(Rows of pointing data)
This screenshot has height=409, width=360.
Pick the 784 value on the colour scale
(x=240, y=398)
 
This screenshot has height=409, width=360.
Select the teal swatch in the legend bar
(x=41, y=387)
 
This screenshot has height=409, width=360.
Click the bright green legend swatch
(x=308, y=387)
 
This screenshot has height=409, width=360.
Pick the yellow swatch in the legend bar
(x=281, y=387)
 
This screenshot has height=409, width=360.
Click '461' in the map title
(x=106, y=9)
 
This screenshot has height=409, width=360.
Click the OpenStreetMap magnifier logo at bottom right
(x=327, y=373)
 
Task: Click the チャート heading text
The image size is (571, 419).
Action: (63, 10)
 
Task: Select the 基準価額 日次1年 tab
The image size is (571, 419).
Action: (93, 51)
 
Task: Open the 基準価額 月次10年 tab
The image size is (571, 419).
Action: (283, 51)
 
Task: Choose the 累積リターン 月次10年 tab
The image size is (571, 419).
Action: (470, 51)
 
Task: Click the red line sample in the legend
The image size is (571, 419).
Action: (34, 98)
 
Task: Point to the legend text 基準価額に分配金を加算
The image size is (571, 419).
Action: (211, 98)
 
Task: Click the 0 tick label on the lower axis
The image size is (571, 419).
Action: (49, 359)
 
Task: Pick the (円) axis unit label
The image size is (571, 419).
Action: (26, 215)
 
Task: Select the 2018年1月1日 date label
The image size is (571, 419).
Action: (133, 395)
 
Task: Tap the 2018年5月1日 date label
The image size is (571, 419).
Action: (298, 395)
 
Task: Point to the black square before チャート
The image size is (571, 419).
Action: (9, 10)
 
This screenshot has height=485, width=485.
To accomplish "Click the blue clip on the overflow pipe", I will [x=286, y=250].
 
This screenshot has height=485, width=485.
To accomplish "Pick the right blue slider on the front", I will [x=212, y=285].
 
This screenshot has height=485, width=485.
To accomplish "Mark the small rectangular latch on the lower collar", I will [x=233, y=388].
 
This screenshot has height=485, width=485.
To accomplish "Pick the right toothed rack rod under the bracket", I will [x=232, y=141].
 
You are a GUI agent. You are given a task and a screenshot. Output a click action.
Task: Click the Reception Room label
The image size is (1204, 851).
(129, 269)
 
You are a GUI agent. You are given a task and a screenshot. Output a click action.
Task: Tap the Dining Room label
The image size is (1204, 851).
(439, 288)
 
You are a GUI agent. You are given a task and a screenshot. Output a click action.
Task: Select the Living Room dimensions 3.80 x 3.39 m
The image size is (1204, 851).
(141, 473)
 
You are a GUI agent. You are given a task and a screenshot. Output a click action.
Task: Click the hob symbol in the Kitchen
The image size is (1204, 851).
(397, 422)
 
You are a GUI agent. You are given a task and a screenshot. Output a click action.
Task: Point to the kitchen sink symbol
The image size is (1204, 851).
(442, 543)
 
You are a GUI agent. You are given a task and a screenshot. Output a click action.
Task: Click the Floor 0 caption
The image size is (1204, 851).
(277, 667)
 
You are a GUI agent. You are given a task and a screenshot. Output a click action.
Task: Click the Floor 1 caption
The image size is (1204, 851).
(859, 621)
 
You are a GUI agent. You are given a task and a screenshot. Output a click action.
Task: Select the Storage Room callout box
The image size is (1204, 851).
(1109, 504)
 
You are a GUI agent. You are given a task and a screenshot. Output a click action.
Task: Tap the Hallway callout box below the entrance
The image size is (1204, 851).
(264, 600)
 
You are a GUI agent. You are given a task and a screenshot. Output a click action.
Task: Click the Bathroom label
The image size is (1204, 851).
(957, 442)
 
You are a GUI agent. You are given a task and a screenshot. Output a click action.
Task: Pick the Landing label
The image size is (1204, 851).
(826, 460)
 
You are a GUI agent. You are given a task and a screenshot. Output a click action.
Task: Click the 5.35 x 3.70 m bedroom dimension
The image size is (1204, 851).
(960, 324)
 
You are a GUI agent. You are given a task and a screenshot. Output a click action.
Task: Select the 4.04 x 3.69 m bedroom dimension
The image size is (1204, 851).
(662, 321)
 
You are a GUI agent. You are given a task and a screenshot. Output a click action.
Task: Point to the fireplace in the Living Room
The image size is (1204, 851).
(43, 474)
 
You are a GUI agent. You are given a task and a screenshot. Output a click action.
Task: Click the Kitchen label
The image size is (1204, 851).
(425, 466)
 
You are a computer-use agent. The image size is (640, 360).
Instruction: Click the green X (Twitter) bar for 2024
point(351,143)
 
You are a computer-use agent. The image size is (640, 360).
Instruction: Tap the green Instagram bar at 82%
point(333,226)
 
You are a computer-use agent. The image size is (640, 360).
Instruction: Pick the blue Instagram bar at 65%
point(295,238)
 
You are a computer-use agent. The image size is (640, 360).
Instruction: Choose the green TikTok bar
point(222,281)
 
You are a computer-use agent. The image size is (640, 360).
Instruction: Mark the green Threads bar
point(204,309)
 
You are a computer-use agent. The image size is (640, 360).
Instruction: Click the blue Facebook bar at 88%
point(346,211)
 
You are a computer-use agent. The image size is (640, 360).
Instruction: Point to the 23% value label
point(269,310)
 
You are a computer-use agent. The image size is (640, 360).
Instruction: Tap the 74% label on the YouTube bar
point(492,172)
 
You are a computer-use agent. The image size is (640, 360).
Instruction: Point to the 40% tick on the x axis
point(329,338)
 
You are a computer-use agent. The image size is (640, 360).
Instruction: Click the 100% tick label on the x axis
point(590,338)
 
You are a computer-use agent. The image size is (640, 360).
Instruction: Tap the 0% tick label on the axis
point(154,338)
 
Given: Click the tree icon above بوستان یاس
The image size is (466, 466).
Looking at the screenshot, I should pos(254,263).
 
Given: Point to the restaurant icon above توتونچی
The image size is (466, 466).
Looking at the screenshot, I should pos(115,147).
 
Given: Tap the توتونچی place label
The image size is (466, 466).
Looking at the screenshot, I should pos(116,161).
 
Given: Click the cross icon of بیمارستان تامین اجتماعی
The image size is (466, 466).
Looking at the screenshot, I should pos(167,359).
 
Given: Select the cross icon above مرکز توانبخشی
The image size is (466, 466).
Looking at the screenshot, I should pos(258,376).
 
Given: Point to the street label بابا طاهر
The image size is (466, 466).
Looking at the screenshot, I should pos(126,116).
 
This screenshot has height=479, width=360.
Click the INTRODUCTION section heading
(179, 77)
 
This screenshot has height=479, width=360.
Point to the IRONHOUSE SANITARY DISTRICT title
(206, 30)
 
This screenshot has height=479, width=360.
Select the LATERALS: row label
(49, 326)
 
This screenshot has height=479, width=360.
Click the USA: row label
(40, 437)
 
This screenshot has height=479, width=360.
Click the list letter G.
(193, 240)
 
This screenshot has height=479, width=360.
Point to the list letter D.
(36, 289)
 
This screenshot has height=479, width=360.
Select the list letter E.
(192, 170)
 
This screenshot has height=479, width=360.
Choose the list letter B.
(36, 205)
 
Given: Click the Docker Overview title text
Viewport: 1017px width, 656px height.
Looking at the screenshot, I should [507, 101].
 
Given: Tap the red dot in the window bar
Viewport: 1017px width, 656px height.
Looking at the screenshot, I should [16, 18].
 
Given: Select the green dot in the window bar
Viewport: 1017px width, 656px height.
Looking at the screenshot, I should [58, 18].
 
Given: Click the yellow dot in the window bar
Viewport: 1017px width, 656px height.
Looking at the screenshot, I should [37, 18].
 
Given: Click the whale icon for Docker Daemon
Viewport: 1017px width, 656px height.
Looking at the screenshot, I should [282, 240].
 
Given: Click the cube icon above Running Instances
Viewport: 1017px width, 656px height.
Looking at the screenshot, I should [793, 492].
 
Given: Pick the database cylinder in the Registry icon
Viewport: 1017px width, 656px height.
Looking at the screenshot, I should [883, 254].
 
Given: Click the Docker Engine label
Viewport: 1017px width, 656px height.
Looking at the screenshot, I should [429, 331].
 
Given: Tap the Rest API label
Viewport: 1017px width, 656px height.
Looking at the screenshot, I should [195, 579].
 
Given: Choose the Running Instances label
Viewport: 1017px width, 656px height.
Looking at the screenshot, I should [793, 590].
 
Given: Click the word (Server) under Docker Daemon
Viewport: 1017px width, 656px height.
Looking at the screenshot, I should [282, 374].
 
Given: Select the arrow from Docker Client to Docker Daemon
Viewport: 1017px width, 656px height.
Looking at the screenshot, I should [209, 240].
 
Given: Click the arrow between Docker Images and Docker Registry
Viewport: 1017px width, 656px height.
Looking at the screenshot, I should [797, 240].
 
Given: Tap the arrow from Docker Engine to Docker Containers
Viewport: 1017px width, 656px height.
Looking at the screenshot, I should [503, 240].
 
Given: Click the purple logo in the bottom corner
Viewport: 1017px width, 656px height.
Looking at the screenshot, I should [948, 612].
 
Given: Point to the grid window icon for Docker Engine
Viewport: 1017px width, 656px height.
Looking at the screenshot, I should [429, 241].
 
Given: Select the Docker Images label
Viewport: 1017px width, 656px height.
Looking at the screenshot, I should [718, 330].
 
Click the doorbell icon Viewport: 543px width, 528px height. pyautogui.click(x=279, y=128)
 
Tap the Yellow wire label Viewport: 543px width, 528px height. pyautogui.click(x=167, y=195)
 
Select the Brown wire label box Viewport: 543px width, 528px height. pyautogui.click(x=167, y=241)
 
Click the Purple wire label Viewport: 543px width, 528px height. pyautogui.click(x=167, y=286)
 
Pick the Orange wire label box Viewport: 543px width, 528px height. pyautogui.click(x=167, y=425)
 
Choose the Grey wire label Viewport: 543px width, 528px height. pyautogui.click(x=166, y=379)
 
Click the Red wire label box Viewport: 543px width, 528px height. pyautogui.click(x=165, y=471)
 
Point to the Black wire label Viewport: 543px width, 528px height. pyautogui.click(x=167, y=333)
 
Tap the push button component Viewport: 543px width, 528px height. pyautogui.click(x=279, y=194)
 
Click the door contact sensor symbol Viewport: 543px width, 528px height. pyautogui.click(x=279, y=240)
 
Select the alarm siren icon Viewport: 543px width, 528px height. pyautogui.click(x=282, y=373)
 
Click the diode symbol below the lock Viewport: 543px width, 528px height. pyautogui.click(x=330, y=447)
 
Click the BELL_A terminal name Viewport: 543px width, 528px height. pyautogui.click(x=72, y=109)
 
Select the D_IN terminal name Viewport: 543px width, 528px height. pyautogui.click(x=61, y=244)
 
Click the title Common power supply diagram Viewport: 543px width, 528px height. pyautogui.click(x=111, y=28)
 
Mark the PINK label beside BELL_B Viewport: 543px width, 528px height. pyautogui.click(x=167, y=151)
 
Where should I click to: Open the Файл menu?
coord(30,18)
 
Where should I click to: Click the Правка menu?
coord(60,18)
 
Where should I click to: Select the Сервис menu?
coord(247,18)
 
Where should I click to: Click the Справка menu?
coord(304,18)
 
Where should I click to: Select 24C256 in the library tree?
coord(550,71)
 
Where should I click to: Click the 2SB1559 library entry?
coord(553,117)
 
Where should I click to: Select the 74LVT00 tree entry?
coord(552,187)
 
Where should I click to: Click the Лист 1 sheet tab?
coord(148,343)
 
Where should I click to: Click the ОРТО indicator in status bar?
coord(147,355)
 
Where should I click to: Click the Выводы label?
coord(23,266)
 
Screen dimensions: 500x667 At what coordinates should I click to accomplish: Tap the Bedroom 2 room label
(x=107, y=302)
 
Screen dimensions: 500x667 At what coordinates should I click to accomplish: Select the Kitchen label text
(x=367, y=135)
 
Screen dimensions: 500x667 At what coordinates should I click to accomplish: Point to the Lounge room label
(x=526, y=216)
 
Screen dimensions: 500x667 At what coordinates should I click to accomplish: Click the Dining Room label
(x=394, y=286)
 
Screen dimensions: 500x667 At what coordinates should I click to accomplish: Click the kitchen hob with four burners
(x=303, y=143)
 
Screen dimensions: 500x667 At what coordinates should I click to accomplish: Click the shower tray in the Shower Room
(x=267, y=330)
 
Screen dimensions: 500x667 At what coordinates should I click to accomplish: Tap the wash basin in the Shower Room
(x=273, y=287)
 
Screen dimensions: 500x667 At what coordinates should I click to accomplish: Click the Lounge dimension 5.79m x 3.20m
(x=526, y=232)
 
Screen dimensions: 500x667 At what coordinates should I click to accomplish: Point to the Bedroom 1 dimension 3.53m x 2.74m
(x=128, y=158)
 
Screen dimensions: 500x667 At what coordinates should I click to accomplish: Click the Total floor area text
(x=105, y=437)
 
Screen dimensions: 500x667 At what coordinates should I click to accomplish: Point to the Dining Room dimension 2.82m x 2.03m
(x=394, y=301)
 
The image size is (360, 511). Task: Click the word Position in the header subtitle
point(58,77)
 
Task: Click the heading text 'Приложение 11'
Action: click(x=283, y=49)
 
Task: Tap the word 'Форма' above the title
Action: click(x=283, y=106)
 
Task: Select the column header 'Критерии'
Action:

#### Prompt:
Please recast the entries above, from their first line through the line containing "(x=308, y=387)", as a numbered list that leaves out blank lines.

#### Answer for this exercise:
1. This screenshot has height=409, width=360.
2. Pick the 784 value on the colour scale
3. (x=240, y=398)
4. This screenshot has height=409, width=360.
5. Select the teal swatch in the legend bar
6. (x=41, y=387)
7. This screenshot has height=409, width=360.
8. Click the bright green legend swatch
9. (x=308, y=387)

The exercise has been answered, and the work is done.